BEGIN DATA PROVIDED
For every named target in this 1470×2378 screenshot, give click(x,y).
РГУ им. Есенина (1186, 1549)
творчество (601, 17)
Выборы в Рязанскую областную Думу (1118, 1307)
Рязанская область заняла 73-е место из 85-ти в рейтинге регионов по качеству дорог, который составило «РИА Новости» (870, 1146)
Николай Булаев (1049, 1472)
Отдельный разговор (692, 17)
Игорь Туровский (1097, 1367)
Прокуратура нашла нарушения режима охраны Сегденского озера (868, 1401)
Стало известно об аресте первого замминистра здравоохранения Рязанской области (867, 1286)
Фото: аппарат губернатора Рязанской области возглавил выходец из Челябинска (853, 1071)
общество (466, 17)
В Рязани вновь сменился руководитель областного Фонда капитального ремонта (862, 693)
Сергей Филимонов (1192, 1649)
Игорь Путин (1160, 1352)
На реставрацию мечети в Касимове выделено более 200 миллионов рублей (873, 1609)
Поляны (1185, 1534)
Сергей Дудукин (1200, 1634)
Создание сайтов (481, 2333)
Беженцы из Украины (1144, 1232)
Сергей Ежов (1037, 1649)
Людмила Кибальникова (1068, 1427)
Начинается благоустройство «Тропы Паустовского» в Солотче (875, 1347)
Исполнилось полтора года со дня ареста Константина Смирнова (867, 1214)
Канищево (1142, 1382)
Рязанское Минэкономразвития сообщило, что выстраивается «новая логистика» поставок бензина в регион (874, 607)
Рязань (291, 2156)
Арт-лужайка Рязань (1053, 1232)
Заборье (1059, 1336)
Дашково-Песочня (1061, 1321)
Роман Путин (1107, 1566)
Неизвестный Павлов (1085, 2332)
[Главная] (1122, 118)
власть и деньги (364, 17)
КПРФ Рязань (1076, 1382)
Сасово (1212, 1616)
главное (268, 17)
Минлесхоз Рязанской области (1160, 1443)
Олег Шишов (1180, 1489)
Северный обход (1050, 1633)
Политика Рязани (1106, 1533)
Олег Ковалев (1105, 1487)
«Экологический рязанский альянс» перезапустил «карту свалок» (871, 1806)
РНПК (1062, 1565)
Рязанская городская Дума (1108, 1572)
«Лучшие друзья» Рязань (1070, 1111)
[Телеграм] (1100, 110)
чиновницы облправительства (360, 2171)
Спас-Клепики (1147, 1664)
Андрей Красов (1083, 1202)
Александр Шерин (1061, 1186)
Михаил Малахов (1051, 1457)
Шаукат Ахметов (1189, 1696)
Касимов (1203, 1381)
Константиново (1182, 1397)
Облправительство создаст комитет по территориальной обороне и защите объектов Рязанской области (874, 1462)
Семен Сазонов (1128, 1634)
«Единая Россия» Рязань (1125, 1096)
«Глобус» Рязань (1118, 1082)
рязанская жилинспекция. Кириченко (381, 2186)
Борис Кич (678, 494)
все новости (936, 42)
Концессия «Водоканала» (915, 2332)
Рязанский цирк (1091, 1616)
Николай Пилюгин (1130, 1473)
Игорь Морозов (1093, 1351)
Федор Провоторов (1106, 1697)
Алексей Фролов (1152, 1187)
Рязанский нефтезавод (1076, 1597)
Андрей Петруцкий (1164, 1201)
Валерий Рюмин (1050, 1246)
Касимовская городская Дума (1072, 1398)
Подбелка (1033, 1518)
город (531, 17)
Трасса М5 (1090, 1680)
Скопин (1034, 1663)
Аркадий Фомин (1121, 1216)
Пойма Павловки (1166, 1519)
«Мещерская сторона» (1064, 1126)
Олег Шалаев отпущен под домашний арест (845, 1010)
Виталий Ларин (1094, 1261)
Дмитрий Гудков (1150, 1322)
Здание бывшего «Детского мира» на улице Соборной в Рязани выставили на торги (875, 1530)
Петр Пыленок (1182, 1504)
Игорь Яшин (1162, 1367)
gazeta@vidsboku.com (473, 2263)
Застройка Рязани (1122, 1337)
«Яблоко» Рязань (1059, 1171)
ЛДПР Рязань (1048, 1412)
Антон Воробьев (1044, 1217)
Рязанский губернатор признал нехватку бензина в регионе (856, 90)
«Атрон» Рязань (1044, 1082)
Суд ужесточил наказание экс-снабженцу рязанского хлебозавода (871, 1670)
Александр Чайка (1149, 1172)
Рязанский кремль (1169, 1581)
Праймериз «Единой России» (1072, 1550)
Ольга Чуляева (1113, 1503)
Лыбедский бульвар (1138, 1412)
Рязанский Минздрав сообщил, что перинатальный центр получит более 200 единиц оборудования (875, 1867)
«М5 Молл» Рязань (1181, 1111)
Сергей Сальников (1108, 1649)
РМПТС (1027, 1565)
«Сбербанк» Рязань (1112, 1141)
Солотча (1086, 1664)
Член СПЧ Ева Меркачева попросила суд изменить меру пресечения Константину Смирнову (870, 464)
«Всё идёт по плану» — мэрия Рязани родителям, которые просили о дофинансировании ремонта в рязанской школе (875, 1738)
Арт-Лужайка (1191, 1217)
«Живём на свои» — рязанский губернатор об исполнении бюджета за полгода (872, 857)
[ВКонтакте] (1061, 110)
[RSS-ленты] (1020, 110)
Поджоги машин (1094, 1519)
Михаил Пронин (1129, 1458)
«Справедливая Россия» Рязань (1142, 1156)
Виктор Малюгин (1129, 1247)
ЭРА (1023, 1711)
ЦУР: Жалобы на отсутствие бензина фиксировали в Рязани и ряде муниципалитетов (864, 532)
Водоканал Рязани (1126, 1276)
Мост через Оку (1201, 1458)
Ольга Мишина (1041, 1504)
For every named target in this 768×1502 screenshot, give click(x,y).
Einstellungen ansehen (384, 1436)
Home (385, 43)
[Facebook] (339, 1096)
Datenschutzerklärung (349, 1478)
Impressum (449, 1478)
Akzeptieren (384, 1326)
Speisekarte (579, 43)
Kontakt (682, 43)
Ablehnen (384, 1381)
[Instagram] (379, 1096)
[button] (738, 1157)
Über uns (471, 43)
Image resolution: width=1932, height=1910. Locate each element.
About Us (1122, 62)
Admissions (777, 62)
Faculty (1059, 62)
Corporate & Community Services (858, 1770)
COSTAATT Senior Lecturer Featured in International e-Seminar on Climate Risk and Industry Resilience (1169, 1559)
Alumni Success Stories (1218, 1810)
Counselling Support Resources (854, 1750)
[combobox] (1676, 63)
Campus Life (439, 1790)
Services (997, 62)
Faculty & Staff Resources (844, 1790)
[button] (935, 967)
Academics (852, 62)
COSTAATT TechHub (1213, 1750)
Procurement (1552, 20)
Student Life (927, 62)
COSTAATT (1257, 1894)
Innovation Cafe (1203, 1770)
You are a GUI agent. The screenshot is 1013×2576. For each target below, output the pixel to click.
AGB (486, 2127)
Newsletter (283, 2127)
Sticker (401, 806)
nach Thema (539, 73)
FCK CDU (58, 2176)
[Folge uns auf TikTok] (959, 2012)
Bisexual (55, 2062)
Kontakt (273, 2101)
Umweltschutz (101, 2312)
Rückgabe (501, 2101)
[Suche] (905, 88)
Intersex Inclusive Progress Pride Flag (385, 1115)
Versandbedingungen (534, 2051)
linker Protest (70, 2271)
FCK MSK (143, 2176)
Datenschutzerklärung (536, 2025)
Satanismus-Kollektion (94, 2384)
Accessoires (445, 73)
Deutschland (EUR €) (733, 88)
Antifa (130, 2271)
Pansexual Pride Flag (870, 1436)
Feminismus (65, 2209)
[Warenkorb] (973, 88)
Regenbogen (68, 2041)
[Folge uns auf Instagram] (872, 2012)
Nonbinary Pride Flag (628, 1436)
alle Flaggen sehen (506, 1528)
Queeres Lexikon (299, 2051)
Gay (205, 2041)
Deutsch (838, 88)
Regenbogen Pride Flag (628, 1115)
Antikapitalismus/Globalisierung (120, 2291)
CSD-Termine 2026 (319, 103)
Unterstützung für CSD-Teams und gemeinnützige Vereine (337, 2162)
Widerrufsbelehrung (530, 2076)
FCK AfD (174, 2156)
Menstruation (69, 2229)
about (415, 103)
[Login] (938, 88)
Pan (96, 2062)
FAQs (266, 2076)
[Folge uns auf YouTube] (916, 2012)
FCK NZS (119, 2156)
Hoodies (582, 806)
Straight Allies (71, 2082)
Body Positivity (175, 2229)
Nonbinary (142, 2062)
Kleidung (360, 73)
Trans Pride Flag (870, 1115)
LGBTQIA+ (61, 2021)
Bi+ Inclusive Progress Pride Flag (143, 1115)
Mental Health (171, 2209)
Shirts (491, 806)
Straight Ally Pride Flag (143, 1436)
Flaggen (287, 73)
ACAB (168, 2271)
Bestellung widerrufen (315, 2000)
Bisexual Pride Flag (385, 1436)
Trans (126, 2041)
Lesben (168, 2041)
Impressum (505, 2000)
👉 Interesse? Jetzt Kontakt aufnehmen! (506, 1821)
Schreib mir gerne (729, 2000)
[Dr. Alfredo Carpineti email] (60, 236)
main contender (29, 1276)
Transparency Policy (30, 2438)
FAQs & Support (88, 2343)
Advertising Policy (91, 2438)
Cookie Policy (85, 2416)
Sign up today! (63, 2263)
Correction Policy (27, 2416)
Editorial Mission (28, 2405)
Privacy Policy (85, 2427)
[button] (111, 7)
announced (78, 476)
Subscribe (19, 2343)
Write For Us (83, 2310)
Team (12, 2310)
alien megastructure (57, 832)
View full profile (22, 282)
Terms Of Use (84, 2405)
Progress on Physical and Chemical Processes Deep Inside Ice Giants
END DATA PROVIDED
> _WORK TO BE COMPLETED_: Taking the records from the top, repeat each line exactly until you have repeated the line that contains "Канищево (1142, 1382)".

> _SOLUTION TO THIS EXERCISE_:
For every named target in this 1470×2378 screenshot, give click(x,y).
РГУ им. Есенина (1186, 1549)
творчество (601, 17)
Выборы в Рязанскую областную Думу (1118, 1307)
Рязанская область заняла 73-е место из 85-ти в рейтинге регионов по качеству дорог, который составило «РИА Новости» (870, 1146)
Николай Булаев (1049, 1472)
Отдельный разговор (692, 17)
Игорь Туровский (1097, 1367)
Прокуратура нашла нарушения режима охраны Сегденского озера (868, 1401)
Стало известно об аресте первого замминистра здравоохранения Рязанской области (867, 1286)
Фото: аппарат губернатора Рязанской области возглавил выходец из Челябинска (853, 1071)
общество (466, 17)
В Рязани вновь сменился руководитель областного Фонда капитального ремонта (862, 693)
Сергей Филимонов (1192, 1649)
Игорь Путин (1160, 1352)
На реставрацию мечети в Касимове выделено более 200 миллионов рублей (873, 1609)
Поляны (1185, 1534)
Сергей Дудукин (1200, 1634)
Создание сайтов (481, 2333)
Беженцы из Украины (1144, 1232)
Сергей Ежов (1037, 1649)
Людмила Кибальникова (1068, 1427)
Начинается благоустройство «Тропы Паустовского» в Солотче (875, 1347)
Исполнилось полтора года со дня ареста Константина Смирнова (867, 1214)
Канищево (1142, 1382)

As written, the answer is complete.